The AI Act recognizes that AI is rapidly evolving and aims to be future-proof, allowing for adaptation to upcoming developments. The AI Act does not specifically target the insurance sector. It is ‘horizontal,’ which means it tries to cut through all relevant sectors simultaneously. The cross-sectoral feature means highly regulated industries like the insurance AI-regulated market must work hard to integrate its provisions. 

Based on the positions taken by the European Parliament and the Council, some life and health insurance use cases will likely be regarded as high-risk.

The final extent and scope of the measures still need to be clarified, but these will have real impacts on the insurance and pensions sectors.

U.S. Initiatives

NAIC Model Bulletin

In December 2023, the NAIC’s Innovation, Cybersecurity, and Technology (H) Committee adopted the Model Bulletin on the Use of Algorithms, Predictive Models, and Artificial Intelligence Systems by Insurers. This is a guidance template for insurers to ensure AI usage aligns with existing laws in insurance regulation and AI.

State Initiatives

DORA Regulations: (not to be confused with EU’s DORA).  Effective November 14, 2023, the Colorado Department of Regulatory Affairs (DORA) promulgated regulations governing the use of external consumer data and information sources, algorithms, and predictive models by life insurance carriers. These regulations aim to protect consumers from unfair discrimination in insurance practices.

SEC Proposed Rules

In July 2023, the Securities and Exchange Commission proposed rules to address conflicts of interest associated with broker-dealers’ and investment advisers’ use of predictive data analytics and similar technologies.

FTC Compulsory Process

On November 21, 2023, the FTC authorized a compulsory process for AI-related products and services to address potential issues such as fraud, privacy infringements, and unfair practices.

Insurance AI in the News

A recent news report from the insurance industry confirms that Coalition, a leader in cyber insurance, has added a positive endorsement for artificial intelligence (AI) to its cyber insurance plans for the US and Canada. The endorsement expands the definition of a security failure or data breach to include events caused by artificial intelligence. This means that AI is now recognized as a possible cause of security failures in computer systems.

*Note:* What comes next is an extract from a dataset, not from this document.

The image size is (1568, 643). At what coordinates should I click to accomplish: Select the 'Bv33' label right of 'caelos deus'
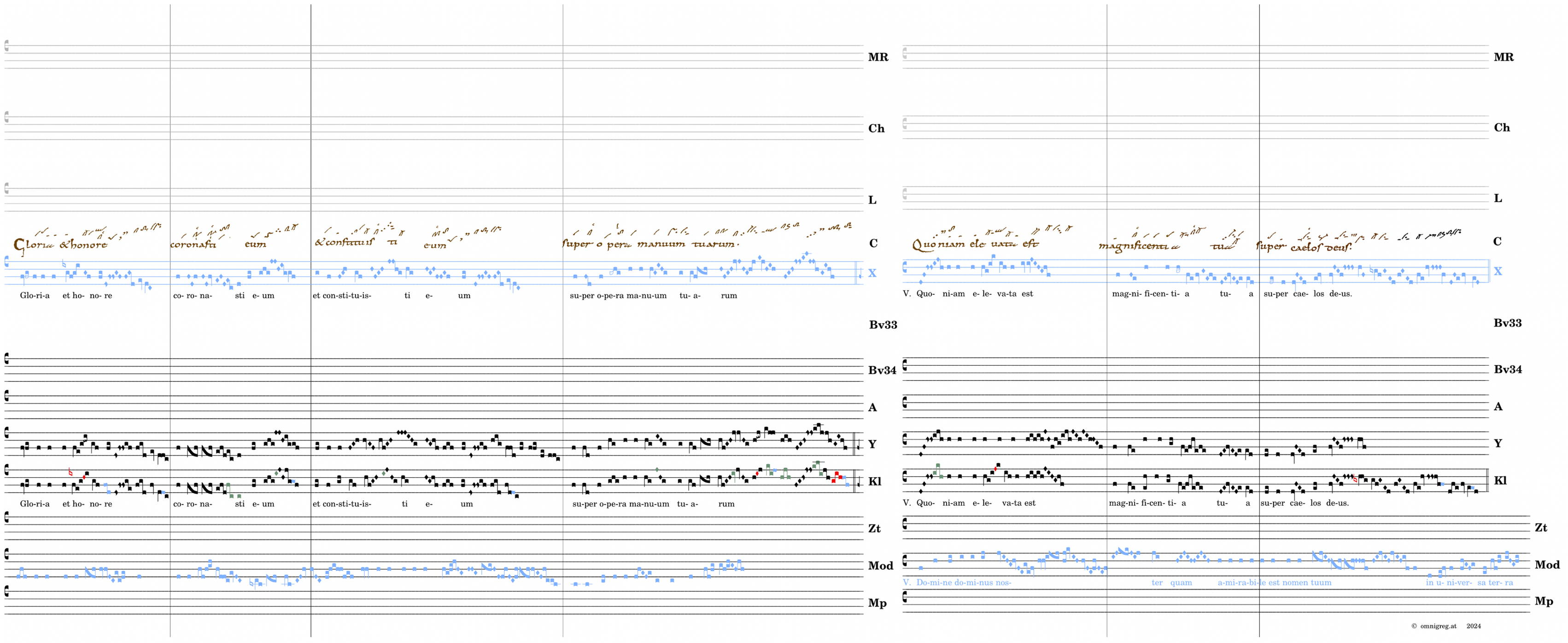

It also changes how funds transfer fraud (FTF) can happen. For example, requests made using deepfake technology or any AI-powered system are now considered FTF.

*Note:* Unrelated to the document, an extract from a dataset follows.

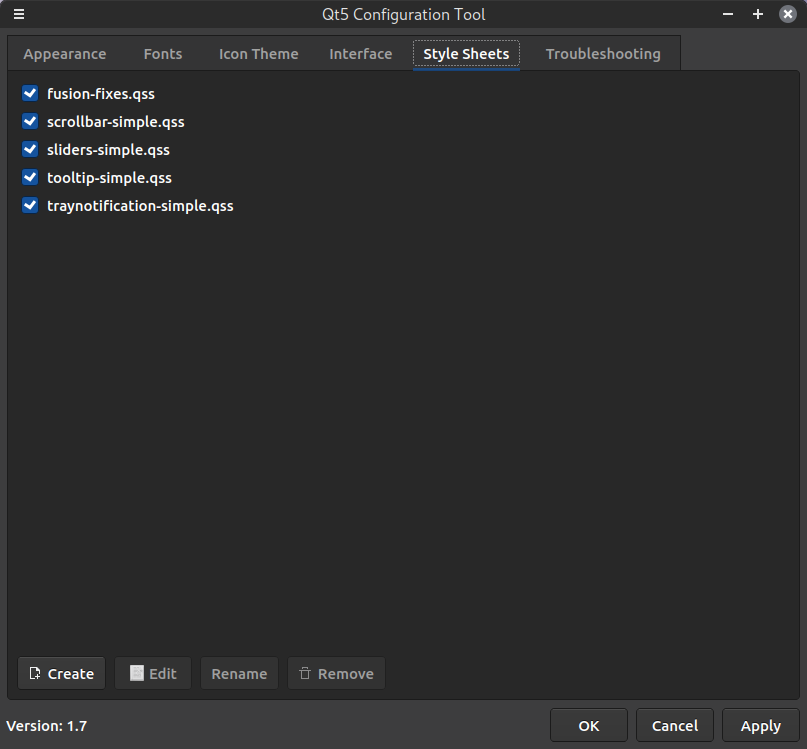The image size is (807, 749).
Task: Click the Cancel button
Action: pyautogui.click(x=675, y=726)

Coalition’s head of insurance, Shawn Ram, talked about how important the update was, saying, “As threat actors change their attack strategies by using AI, Coalition’s affirmative AI endorsement brings important clarity to how incidents are covered when AI is involved.”

Coalition’s research head, Tiago Henriques, discussed AI’s two-sided effect on cybersecurity. He said, “AI is revolutionizing and supercharging technology around the world. While it’s giving attackers the confidence to make more personalized attacks on a large scale, we believe AI has huge potential to empower defenders and strengthen cyber and insurance protections.”